When I tackled the issue raised by Eugene Volokh’s praise of a gun-toting good samaritan, I expected some of the RKBA crowd to come out from under the rock. They didn’t disappoint.
These are the ones who cried man-tears when they heard the news of Charlton Heston’s death. These are the ones who raised every example of fallacious reasoning in furtherance of their agenda, that the select few who are worthy have a constitutional right to keep and bear arms. They are a pugnacious crowed, edging for a fight and trying to see who they can sucker in to their well-honed, but logically insipid, traps.
It was good for a laugh, but more importantly, these guys are as self-serving in their position as any other single-issue interest group. There position is clear: the right to own and carry a concealed weapon is constitutionally protected, as long as you are one of the good guys. They, of course, get to define who are the good guys.
In support of their position, they have a plethora of blogs and websites dedicated to stories about other good guy gun toters who shoot and kill bad guy criminals. Each story proves their point, about how a good guy having a gun kills a bad guy, thus saving themselves, others and humanity from the criminals.
They challenge their opponents to prove otherwise. The fallacy is that it’s their single-issue agenda, leaving those who don’t maintain a constant vigil for the opposing viewpoint, that good people with guns sometimes get shot, that children in homes with guns sometimes shoot themselves or their friends, that the outcome is not always a heart-warming story.
There may be legitimate studies somewhere that show the harm to benefit ratio of arming citizens, but I am not aware of them. I have some doubts that citizens armed with concealed weapons shooting people is such a wonderful thing. One story, even a thousand stories, without a balanced study of the full picture, will not persuade me otherwise.
But this is still playing in their sandbox. They can demand that some knucklehead like me prove them wrong, but I don’t have to. I don’t go to their home and challenge them, and when they come here they don’t get the right to make demands of anybody. If they don’t like it, they can go away. I won’t mind.
The problem, that they have yet to grasp, is what happens when their dream comes true. Should DC v. Heller produce the anticipated result of proclaiming the 2d Amendment to state a fundamental individual right to keep and bear arms, they better build a bigger clubhouse. Arguing for years that this was what our forefathers intended, they have dedicated their lives to their guns, secure in the belief that they would finally be proven the true Americans they always knew they were.

*To-do list*:
1. Answer these about the post on gun-rights advocates:
(a) Whose praise of a gun-toting good samaritan did the author take up?
(b) Whose death do the advocates cry over?
(c) Which court case does the final paragraph name?
2. Reproduce a section of the post on gun-rights advocates. Begin at the words "But this is" and stop after "I won’t mind.".
You won't need the data.

*Data provided*:
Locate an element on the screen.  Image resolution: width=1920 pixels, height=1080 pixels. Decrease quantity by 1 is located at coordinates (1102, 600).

*Responses*:
1.
(a) Eugene Volokh's
(b) Charlton Heston's
(c) DC v. Heller

2.
But this is still playing in their sandbox. They can demand that some knucklehead like me prove them wrong, but I don’t have to. I don’t go to their home and challenge them, and when they come here they don’t get the right to make demands of anybody. If they don’t like it, they can go away. I won’t mind.